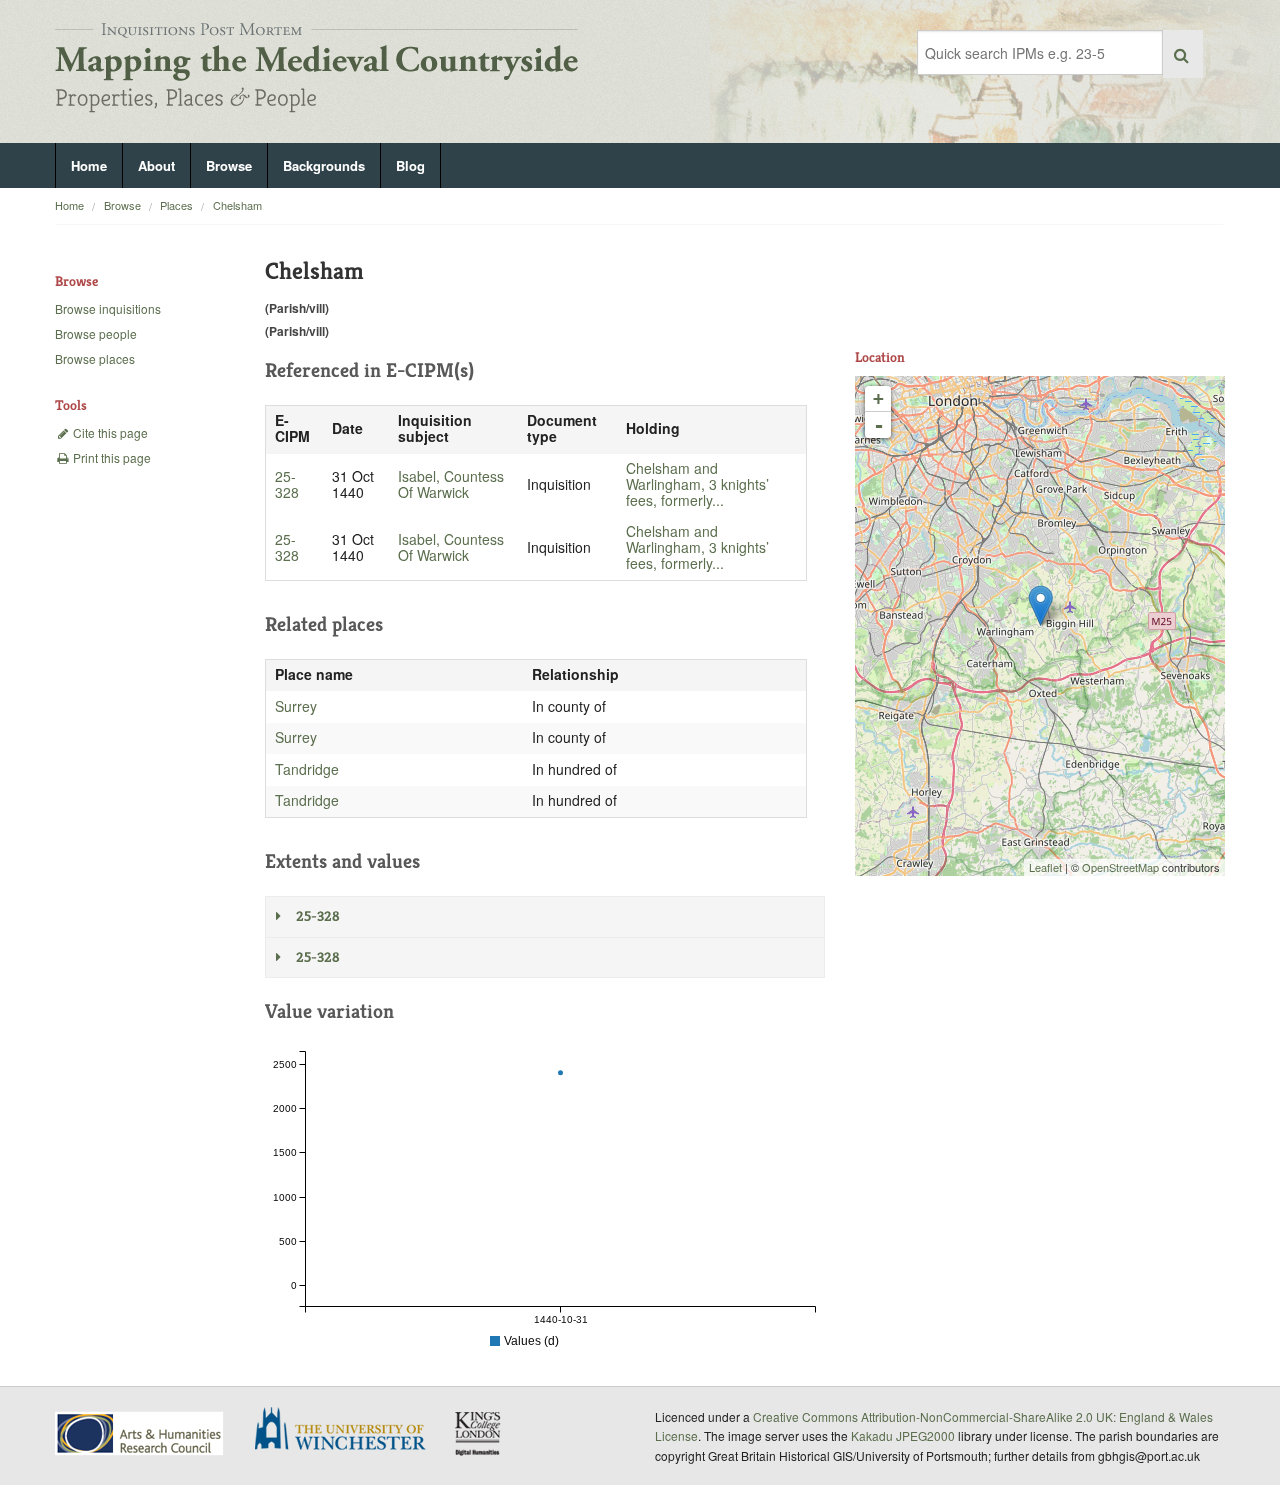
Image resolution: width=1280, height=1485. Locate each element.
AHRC (140, 1433)
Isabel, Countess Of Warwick (451, 484)
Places (176, 205)
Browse (229, 165)
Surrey (296, 706)
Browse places (95, 358)
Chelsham (237, 205)
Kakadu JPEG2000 (903, 1435)
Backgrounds (324, 165)
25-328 (287, 484)
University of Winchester (348, 1431)
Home (89, 165)
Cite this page (109, 432)
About (156, 165)
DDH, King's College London (479, 1433)
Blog (410, 165)
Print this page (110, 457)
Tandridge (307, 769)
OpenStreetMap (1120, 867)
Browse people (96, 333)
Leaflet (1045, 867)
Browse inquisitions (108, 308)
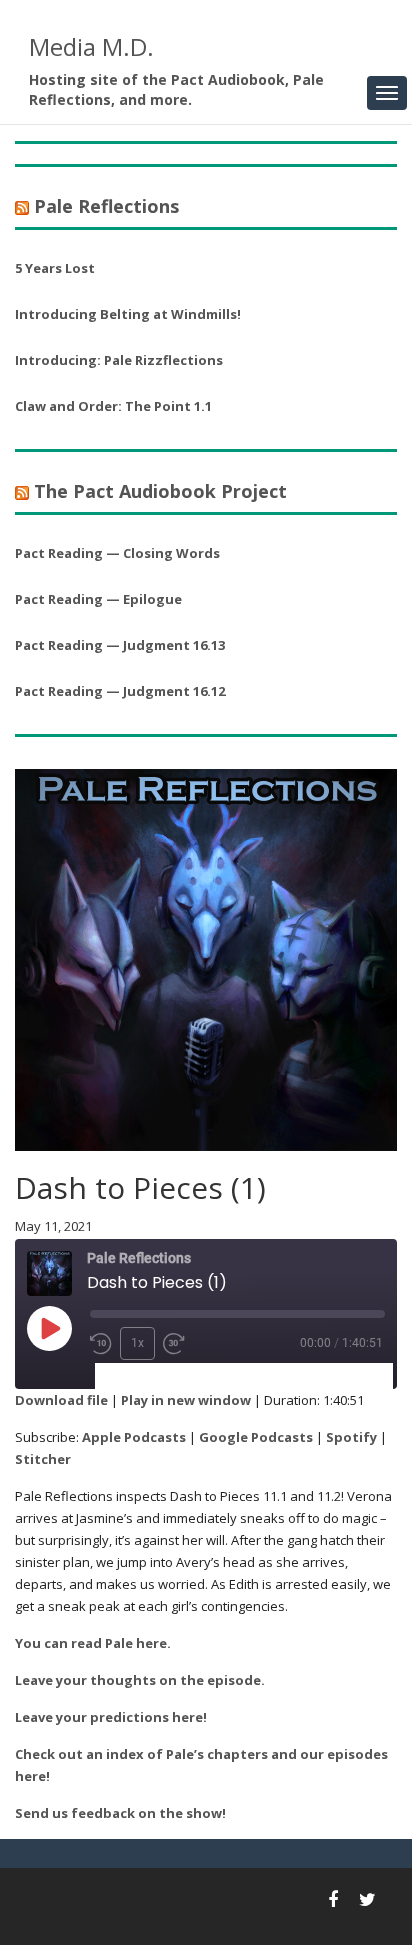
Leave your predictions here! (111, 1717)
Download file (61, 1400)
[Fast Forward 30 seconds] (174, 1344)
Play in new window (186, 1400)
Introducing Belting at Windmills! (128, 314)
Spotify (351, 1437)
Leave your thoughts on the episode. (140, 1680)
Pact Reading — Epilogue (98, 599)
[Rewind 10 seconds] (101, 1344)
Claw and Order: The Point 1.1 (113, 406)
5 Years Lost (55, 268)
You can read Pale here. (93, 1643)
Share (214, 1376)
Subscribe (138, 1376)
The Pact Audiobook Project (160, 491)
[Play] (49, 1328)
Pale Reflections (106, 206)
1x (137, 1343)
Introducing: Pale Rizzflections (119, 360)
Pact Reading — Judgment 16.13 (120, 645)
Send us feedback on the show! (120, 1813)
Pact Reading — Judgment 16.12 (120, 691)
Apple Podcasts (134, 1437)
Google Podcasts (256, 1437)
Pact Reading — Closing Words (117, 553)
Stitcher (43, 1459)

→ What to do
Return the data verbatim, leaving out the pictures it holds.

→ Response to this exercise
Image resolution: width=1280, height=1485. Locate each element.
AHRC (140, 1433)
Isabel, Countess Of Warwick (451, 484)
Places (176, 205)
Browse (229, 165)
Surrey (296, 706)
Browse places (95, 358)
Chelsham (237, 205)
Kakadu JPEG2000 (903, 1435)
Backgrounds (324, 165)
25-328 (287, 484)
University of Winchester (348, 1431)
Home (89, 165)
Cite this page (109, 432)
About (156, 165)
DDH, King's College London (479, 1433)
Blog (410, 165)
Print this page (110, 457)
Tandridge (307, 769)
OpenStreetMap (1120, 867)
Browse people (96, 333)
Leaflet (1045, 867)
Browse inquisitions (108, 308)
Leave your predictions here! (111, 1717)
Download file (61, 1400)
[Fast Forward 30 seconds] (174, 1344)
Play in new window (186, 1400)
Introducing Belting at Windmills! (128, 314)
Spotify (351, 1437)
Leave your thoughts on the episode. (140, 1680)
Pact Reading — Epilogue (98, 599)
[Rewind 10 seconds] (101, 1344)
Claw and Order: The Point 1.1 (113, 406)
5 Years Lost (55, 268)
You can read Pale here. (93, 1643)
Share (214, 1376)
Subscribe (138, 1376)
The Pact Audiobook Project (160, 491)
[Play] (49, 1328)
Pale Reflections (106, 206)
1x (137, 1343)
Introducing: Pale Rizzflections (119, 360)
Pact Reading — Judgment 16.13 (120, 645)
Send us feedback on the show! (120, 1813)
Pact Reading — Judgment 16.12 (120, 691)
Apple Podcasts (134, 1437)
Google Podcasts (256, 1437)
Pact Reading — Closing Words (117, 553)
Stitcher (43, 1459)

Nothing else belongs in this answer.